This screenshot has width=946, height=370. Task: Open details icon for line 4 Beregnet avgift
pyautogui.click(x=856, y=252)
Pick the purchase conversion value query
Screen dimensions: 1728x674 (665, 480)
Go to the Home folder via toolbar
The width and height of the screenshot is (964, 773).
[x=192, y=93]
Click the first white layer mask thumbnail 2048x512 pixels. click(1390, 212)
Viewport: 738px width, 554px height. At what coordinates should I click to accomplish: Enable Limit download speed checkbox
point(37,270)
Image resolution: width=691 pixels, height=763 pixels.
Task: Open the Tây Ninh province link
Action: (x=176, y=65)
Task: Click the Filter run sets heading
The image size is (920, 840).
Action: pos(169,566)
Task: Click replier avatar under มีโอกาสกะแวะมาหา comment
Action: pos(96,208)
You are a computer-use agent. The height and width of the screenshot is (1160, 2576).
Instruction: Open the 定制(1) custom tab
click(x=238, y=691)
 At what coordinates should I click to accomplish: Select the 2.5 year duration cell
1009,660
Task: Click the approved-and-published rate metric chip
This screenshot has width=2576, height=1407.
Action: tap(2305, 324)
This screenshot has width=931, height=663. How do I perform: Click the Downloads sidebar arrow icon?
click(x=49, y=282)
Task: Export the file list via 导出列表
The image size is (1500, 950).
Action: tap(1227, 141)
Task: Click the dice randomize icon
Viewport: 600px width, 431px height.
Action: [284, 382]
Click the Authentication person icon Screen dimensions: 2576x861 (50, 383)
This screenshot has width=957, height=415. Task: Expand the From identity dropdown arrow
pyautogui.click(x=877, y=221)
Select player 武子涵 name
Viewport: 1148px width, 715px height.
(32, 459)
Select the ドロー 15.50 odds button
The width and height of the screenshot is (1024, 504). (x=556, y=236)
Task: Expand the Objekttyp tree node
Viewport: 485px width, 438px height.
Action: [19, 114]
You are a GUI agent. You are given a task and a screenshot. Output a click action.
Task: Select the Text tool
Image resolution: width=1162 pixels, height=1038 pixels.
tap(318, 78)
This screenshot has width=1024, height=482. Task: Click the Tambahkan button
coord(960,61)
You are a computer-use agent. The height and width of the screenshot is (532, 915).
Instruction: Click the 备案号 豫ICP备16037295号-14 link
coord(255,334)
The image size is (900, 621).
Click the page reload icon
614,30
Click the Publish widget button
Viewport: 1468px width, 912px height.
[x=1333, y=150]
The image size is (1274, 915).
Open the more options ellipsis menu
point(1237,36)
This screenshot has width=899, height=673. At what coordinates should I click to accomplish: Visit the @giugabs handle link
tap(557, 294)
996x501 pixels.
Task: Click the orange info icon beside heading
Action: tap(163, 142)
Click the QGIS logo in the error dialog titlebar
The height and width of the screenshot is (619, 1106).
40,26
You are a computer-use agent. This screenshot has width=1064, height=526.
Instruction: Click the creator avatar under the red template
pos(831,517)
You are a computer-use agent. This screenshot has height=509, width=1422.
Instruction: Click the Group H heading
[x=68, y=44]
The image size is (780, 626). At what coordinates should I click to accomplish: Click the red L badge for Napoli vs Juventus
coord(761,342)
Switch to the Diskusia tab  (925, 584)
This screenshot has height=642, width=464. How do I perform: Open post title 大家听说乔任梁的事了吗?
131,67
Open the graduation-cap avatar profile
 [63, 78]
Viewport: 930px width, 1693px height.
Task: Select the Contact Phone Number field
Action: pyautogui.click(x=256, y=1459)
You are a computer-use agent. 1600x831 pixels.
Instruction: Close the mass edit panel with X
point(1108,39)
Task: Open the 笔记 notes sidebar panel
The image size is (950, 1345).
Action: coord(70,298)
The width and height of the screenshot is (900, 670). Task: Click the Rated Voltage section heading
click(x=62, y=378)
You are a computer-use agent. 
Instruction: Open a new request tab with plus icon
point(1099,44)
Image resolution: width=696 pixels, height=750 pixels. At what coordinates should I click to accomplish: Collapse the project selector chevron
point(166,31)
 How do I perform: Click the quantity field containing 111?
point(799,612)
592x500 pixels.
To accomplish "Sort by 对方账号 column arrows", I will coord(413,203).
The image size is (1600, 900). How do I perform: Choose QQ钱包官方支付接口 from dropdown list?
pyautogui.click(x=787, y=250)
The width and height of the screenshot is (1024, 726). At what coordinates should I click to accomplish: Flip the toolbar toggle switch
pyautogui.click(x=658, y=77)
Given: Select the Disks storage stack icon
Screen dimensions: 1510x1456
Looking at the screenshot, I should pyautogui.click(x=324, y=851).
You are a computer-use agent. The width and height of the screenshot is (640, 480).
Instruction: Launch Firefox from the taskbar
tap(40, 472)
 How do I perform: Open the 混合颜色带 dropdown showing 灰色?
☆ ☆ ☆
- [WHAT THE TASK REQUIRES] From the listing above, the lines starting with the one that has "This screenshot has width=931, height=663." and running through the one that has "Click the Authentication" should be copied exactly, ends included.

- [EXERCISE RESPONSE]
This screenshot has width=931, height=663. How do I perform: Click the Downloads sidebar arrow icon?
click(x=49, y=282)
Task: Export the file list via 导出列表
The image size is (1500, 950).
Action: tap(1227, 141)
Task: Click the dice randomize icon
Viewport: 600px width, 431px height.
Action: [284, 382]
Click the Authentication person icon Screen dimensions: 2576x861 (50, 383)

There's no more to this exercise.